## TASK STATEMENT
Retype, word for word, every line from the one holding "Screen dimensions: 1017x1176" through the one holding "Task: Click the vertical scrollbar" in the entries below, both included, and only those lines.

## DATA TO PROCESS

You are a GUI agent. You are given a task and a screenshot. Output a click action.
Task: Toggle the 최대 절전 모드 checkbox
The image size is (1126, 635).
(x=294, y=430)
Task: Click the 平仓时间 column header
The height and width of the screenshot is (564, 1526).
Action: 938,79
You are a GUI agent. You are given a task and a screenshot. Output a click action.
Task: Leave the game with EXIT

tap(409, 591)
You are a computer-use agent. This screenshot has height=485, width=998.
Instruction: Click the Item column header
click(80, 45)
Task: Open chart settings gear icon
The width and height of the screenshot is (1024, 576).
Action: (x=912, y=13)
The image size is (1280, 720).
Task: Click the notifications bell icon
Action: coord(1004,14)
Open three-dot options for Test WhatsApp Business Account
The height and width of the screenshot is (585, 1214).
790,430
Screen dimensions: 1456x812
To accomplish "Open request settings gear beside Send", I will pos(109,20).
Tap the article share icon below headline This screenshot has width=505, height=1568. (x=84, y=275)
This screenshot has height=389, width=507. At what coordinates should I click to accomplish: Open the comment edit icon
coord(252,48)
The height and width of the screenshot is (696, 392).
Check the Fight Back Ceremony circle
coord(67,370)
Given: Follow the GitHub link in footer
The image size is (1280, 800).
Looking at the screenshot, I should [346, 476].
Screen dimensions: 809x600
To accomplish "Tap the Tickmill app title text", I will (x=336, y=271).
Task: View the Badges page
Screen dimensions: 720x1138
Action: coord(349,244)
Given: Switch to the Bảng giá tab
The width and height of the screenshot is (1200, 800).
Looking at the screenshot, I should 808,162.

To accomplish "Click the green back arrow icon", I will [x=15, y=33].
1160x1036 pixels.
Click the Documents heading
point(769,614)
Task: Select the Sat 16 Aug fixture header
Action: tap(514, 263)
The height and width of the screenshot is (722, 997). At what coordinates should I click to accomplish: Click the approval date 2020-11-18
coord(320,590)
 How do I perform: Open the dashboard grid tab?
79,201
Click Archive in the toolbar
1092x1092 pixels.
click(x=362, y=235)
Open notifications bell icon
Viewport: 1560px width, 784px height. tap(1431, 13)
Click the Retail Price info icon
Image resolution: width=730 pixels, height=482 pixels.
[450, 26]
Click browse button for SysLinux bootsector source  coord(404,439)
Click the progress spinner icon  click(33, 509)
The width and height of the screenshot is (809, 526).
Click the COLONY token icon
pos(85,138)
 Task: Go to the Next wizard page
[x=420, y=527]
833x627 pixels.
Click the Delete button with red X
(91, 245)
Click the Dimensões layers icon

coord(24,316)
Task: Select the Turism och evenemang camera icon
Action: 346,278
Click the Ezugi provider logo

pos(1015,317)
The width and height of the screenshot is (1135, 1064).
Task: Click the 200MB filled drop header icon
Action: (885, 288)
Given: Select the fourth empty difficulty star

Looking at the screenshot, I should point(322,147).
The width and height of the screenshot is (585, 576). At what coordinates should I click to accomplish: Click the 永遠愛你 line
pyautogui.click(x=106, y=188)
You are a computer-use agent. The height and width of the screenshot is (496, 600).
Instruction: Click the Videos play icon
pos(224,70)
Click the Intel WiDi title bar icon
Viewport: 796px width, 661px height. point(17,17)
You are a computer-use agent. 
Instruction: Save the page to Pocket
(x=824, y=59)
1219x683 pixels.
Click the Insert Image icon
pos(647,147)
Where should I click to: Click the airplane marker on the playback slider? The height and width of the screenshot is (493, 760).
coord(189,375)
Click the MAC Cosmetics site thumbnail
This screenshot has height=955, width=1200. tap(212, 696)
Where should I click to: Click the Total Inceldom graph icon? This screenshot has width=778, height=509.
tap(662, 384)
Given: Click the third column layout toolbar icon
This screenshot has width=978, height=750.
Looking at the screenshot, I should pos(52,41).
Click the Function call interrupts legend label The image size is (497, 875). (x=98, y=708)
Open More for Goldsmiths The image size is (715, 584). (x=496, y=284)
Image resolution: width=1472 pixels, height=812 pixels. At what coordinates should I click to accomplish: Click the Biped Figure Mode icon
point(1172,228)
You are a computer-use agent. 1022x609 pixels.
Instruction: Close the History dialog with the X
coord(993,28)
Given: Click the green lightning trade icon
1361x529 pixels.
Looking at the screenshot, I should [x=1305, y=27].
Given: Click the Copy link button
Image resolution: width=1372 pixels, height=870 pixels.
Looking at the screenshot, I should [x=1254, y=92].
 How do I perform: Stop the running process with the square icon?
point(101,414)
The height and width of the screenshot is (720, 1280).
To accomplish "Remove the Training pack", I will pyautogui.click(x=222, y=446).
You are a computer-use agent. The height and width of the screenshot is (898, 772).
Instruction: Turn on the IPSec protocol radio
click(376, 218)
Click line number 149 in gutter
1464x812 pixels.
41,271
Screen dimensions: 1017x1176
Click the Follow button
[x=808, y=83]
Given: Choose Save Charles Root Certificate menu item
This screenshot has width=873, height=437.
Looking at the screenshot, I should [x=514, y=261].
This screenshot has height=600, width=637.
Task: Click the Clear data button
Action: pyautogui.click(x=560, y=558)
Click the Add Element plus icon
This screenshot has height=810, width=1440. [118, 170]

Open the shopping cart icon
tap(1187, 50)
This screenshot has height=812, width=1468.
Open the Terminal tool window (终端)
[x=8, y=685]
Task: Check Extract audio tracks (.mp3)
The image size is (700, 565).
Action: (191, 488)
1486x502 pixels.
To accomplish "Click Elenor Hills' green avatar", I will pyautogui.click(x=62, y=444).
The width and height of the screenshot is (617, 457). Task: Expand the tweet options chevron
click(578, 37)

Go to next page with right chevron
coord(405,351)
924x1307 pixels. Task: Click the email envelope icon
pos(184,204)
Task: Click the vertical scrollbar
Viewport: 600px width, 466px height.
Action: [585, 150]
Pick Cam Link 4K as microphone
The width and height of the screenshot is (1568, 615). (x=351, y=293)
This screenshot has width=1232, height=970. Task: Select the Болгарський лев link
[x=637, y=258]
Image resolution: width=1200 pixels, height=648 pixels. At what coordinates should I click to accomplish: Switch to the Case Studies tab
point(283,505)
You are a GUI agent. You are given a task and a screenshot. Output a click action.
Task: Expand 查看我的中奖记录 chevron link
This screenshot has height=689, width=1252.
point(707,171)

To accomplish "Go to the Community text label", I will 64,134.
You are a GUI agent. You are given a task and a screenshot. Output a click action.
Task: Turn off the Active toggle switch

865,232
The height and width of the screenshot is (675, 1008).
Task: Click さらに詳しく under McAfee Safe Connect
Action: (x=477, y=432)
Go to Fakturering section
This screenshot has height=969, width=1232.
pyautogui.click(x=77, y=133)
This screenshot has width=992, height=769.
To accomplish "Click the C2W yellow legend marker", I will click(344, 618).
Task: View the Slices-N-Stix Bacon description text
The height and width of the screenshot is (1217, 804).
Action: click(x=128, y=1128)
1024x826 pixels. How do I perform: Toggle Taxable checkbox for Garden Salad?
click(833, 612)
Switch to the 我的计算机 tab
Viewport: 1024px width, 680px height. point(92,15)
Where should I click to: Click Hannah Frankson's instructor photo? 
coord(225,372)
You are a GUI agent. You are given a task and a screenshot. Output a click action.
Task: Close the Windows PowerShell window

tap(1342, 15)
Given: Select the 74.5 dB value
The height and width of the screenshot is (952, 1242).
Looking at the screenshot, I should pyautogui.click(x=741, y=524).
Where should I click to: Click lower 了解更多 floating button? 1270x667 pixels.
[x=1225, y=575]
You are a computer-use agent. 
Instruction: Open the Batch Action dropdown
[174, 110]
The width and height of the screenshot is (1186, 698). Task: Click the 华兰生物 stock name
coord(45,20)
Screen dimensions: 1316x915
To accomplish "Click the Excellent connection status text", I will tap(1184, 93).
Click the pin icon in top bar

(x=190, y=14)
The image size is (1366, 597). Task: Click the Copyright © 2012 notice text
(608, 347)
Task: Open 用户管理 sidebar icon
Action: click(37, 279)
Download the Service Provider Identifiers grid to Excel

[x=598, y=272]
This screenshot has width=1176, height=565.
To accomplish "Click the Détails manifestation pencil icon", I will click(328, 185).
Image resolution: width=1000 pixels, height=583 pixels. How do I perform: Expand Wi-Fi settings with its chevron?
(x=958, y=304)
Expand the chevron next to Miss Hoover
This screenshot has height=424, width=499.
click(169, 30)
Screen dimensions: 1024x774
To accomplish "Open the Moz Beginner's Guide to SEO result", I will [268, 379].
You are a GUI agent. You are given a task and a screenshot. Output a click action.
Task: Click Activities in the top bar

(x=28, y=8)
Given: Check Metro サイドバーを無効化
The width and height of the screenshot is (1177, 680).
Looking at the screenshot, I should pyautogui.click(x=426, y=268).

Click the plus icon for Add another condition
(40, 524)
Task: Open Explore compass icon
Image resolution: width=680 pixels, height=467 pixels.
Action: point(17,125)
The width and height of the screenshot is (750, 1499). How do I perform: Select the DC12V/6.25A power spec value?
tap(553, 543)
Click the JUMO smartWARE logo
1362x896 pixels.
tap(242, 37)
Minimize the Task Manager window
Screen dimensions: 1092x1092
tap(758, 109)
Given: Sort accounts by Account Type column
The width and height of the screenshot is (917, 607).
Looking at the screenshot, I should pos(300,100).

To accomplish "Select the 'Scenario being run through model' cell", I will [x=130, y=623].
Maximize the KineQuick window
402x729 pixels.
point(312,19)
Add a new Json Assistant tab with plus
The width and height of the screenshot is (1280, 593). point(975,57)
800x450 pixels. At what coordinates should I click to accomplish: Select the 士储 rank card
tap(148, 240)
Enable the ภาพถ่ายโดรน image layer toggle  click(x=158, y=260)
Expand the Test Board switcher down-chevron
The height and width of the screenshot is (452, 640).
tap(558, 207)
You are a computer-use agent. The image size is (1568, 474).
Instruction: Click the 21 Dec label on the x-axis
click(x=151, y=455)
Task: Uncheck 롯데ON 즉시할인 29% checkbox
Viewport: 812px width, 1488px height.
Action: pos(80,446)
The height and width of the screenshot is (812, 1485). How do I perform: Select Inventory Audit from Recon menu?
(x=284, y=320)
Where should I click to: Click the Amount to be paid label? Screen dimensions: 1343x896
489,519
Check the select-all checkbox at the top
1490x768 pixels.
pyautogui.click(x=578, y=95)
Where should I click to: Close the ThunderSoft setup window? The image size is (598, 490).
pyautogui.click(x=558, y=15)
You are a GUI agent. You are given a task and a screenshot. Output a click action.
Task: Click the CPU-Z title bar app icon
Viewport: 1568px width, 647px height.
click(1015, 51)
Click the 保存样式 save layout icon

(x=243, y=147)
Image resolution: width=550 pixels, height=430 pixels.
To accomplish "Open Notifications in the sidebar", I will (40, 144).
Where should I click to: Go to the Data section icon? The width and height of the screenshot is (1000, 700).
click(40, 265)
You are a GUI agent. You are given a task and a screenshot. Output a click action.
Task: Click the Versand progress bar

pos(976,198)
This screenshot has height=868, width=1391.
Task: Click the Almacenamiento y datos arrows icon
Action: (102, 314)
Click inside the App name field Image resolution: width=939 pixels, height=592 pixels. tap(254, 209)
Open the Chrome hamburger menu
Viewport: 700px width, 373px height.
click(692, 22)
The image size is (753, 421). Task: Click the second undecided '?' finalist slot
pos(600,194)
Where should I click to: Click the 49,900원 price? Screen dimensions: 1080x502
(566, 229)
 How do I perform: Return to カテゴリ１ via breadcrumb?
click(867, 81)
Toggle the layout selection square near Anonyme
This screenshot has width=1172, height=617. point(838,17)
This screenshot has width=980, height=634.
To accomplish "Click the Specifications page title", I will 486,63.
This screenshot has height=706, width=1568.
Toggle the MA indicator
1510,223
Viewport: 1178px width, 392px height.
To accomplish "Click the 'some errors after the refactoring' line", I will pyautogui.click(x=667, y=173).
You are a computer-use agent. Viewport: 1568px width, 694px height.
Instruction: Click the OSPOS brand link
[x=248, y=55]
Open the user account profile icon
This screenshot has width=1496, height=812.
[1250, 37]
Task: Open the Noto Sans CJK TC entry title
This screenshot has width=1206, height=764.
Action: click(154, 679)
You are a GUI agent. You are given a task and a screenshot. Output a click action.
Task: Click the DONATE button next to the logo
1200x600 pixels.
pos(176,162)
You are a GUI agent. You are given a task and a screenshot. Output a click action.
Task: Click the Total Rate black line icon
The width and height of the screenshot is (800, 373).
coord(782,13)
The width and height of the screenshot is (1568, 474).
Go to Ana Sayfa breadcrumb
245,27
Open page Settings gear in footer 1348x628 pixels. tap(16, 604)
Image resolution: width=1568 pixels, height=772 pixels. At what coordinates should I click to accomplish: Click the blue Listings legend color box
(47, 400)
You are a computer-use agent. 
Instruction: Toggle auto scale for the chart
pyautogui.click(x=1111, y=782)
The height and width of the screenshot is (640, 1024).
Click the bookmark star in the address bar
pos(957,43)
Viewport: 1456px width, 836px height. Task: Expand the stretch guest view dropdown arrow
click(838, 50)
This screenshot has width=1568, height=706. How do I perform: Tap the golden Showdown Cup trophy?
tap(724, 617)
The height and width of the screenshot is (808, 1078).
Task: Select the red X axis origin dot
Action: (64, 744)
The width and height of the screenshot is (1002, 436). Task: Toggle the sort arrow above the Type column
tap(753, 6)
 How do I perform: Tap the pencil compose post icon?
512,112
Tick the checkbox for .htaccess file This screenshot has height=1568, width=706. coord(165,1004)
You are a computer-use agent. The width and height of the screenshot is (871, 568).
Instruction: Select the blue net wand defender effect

## EXERCISE OUTPUT
Screen dimensions: 1017x1176
Click the Follow button
[x=808, y=83]
Given: Choose Save Charles Root Certificate menu item
This screenshot has width=873, height=437.
Looking at the screenshot, I should [x=514, y=261].
This screenshot has height=600, width=637.
Task: Click the Clear data button
Action: pyautogui.click(x=560, y=558)
Click the Add Element plus icon
This screenshot has height=810, width=1440. [118, 170]

Open the shopping cart icon
tap(1187, 50)
This screenshot has height=812, width=1468.
Open the Terminal tool window (终端)
[x=8, y=685]
Task: Check Extract audio tracks (.mp3)
The image size is (700, 565).
Action: (191, 488)
1486x502 pixels.
To accomplish "Click Elenor Hills' green avatar", I will pyautogui.click(x=62, y=444).
The width and height of the screenshot is (617, 457). Task: Expand the tweet options chevron
click(578, 37)

Go to next page with right chevron
coord(405,351)
924x1307 pixels. Task: Click the email envelope icon
pos(184,204)
Task: Click the vertical scrollbar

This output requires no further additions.